Sur les frais de l'instance :
12. L'Etat n'étant pas partie à la présente instance, les conclusions présentées à son encontre par la société requérante sur le fondement de l'article L. 761-1 du code de justice administrative ne peuvent, en tout état de cause, qu'être rejetées. En revanche, il y a lieu, dans les circonstances de l'espèce, de mettre à la charge de la société " L'Homme Pas Dieu Bâtiment Général " une somme de 1 000 euros à verser à l'OFII, au titre des dispositions de l'article L. 761-1 du code de justice administrative
DECIDE :
Article 1er : La requête de la société L'Homme Pas Dieu Bâtiment Général est rejetée.
Article 2 : La société L'Homme Pas Dieu Bâtiment Général versera à l'OFII une somme de 1 000 euros sur le fondement de l'article L. 761-1 du code de justice administrative.
Article 3 : Le présent arrêt sera notifié à la société L'Homme Pas Dieu Bâtiment Général et à l'Office français de l'immigration et de l'intégration.
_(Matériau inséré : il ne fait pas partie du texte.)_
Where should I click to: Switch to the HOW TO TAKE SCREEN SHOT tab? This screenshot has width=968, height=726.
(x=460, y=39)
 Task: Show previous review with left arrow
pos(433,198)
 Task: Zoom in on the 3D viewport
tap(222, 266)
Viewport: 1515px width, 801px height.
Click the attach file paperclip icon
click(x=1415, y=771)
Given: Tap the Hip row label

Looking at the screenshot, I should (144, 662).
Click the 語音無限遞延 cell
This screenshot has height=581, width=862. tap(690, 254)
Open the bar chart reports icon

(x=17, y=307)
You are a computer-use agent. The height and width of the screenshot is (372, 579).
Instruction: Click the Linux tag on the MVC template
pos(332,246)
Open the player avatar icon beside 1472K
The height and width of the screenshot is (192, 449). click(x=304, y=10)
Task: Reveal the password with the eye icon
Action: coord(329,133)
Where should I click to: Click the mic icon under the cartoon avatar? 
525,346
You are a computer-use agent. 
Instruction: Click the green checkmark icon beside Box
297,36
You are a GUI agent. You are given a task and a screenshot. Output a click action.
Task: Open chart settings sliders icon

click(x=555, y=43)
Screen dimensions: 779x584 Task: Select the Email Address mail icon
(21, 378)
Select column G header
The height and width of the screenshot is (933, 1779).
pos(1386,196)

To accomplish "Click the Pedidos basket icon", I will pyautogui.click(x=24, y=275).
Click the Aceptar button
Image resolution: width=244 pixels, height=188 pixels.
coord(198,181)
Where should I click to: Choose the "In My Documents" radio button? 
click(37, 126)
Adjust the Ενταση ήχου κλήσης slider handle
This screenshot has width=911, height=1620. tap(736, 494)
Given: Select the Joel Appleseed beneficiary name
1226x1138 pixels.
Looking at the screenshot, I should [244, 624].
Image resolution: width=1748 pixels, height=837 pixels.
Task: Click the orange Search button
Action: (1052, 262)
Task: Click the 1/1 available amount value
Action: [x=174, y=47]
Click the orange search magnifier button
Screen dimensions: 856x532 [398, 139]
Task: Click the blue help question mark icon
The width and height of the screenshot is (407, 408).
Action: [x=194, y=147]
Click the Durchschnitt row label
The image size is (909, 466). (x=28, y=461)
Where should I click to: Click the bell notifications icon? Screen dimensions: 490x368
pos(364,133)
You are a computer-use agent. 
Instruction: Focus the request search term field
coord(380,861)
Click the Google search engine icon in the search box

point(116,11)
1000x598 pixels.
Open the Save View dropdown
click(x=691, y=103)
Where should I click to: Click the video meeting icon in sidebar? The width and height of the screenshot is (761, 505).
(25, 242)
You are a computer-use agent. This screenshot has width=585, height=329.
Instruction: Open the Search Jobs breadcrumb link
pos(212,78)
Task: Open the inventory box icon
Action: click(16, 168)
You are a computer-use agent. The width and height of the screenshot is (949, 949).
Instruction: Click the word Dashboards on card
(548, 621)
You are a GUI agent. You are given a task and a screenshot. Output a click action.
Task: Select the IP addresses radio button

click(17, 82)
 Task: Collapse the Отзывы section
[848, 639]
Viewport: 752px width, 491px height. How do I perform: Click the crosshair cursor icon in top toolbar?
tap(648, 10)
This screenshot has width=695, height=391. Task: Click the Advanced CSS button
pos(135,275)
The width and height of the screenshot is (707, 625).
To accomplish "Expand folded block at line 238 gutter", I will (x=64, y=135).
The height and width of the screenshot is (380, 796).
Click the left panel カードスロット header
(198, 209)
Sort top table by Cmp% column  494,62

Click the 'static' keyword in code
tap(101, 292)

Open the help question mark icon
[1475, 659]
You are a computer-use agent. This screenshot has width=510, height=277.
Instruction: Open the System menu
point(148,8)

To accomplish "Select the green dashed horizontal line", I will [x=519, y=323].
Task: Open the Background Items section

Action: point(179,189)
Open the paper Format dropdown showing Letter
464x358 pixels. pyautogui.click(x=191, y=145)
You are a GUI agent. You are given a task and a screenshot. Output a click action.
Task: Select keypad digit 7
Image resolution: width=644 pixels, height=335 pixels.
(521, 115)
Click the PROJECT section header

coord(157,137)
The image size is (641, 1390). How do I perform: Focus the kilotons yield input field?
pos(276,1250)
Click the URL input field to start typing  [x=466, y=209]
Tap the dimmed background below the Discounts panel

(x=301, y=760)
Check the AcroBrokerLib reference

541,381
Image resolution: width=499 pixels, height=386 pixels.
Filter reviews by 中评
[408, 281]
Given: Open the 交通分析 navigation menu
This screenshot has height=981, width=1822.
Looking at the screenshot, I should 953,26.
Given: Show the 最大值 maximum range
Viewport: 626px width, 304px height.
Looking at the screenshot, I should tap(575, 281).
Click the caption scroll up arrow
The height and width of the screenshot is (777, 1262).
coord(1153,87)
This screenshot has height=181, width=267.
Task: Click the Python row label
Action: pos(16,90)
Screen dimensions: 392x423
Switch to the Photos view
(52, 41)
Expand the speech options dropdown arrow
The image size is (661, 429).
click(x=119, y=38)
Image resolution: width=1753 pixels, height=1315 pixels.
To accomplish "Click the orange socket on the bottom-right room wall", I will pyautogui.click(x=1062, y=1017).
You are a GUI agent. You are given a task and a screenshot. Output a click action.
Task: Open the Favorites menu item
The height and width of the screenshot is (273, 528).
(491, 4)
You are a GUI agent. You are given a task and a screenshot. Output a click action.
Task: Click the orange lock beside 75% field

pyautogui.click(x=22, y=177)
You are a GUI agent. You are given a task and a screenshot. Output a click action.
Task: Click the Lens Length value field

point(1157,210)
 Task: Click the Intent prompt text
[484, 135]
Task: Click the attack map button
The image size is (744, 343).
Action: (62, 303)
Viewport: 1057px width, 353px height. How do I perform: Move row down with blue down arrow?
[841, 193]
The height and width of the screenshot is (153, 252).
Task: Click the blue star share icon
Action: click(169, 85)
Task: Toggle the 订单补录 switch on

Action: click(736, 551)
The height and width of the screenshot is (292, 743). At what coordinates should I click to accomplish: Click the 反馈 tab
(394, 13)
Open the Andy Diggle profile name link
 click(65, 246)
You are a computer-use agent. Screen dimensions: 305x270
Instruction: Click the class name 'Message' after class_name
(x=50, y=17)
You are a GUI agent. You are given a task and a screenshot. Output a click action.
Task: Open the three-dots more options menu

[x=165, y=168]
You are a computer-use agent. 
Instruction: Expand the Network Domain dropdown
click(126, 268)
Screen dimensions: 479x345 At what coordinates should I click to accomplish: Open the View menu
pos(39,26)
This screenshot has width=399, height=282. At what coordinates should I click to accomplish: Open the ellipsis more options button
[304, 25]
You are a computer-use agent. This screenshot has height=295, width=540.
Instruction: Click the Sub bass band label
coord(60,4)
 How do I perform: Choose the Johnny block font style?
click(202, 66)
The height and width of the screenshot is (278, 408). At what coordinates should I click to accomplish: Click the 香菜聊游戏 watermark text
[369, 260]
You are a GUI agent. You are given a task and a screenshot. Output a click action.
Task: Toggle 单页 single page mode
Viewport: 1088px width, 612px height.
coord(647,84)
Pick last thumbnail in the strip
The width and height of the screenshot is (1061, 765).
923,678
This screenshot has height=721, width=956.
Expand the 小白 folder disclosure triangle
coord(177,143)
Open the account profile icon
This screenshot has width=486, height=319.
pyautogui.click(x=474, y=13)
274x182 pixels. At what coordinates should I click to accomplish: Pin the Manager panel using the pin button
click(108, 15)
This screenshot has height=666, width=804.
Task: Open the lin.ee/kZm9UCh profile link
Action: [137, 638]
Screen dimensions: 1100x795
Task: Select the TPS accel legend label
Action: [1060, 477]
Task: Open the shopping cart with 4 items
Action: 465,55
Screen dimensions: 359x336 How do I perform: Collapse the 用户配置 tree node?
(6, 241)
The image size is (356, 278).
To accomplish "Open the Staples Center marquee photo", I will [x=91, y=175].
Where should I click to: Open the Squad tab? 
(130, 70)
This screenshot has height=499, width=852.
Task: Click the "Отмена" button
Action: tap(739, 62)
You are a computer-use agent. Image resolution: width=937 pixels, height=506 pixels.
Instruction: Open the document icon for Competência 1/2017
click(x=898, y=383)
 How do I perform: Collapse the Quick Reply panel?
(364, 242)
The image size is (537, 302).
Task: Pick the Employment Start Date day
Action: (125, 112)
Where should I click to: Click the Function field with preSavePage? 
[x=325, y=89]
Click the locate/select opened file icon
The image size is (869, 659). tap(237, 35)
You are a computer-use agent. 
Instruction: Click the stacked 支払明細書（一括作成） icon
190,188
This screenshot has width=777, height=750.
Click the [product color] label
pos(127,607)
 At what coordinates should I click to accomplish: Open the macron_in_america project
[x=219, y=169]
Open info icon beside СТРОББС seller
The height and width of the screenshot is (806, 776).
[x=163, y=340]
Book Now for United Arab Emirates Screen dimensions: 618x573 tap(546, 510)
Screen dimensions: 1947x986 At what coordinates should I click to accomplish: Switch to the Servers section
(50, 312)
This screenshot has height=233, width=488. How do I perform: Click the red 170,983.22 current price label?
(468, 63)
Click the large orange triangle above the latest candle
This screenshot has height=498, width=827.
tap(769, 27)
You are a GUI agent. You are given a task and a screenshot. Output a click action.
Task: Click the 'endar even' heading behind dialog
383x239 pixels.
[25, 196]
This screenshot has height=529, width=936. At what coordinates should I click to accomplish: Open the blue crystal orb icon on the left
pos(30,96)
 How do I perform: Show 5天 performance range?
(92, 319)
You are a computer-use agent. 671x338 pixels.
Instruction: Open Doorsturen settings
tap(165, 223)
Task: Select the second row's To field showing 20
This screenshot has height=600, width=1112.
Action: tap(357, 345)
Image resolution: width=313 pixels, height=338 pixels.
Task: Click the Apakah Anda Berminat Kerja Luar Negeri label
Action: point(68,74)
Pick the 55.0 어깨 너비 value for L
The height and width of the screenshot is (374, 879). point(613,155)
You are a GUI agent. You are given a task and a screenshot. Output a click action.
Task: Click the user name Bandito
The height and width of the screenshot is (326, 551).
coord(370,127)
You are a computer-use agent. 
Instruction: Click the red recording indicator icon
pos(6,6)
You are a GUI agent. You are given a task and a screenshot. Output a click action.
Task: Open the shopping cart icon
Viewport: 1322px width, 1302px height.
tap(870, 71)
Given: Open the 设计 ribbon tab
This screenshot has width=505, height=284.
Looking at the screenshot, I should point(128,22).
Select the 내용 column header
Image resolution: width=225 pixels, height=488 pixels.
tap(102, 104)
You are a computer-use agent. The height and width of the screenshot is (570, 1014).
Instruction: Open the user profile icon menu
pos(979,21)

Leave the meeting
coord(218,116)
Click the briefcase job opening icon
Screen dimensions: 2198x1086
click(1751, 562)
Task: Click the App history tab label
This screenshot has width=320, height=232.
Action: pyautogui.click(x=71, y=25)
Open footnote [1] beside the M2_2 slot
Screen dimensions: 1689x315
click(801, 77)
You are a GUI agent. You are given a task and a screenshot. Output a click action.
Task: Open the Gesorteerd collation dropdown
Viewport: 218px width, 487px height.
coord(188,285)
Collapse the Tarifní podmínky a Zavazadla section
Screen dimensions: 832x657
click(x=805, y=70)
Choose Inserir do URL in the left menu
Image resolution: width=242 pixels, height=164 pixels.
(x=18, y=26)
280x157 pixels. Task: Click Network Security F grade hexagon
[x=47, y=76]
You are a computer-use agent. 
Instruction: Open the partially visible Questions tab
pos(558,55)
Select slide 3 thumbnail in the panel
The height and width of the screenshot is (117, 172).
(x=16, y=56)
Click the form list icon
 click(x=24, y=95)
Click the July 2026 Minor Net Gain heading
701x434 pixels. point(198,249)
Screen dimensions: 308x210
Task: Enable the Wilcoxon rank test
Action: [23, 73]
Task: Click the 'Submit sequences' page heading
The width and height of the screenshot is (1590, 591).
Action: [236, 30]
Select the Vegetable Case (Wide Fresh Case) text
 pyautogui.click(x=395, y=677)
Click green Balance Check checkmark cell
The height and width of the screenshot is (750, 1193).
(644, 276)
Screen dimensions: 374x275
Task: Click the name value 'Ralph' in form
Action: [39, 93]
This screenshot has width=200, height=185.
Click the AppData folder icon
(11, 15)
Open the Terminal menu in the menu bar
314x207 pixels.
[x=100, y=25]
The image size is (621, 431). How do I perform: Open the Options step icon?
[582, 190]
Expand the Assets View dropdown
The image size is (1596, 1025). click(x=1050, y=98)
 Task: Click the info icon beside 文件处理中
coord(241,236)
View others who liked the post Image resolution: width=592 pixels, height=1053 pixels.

Délibéré après l'audience du 8 janvier 2024 à laquelle siégeaient :
Mme Ghislaine Markarian, présidente,
M. Frédéric Faïck, président assesseur,
M. Julien Dufour, premier conseiller.
Rendu public par mise à disposition au greffe, le 8 février 2024.
Le rapporteur,
Julien B...
La présidente,
Ghislaine Markarian
La greffière,
Catherine Jussy
La République mande et ordonne au ministre de l'intérieur et des outre-mer en ce qui le concerne, et à tous commissaires de justice à ce requis, en ce qui concerne les voies de droit commun contre les parties privées, de pourvoir à l'exécution de la présente décision.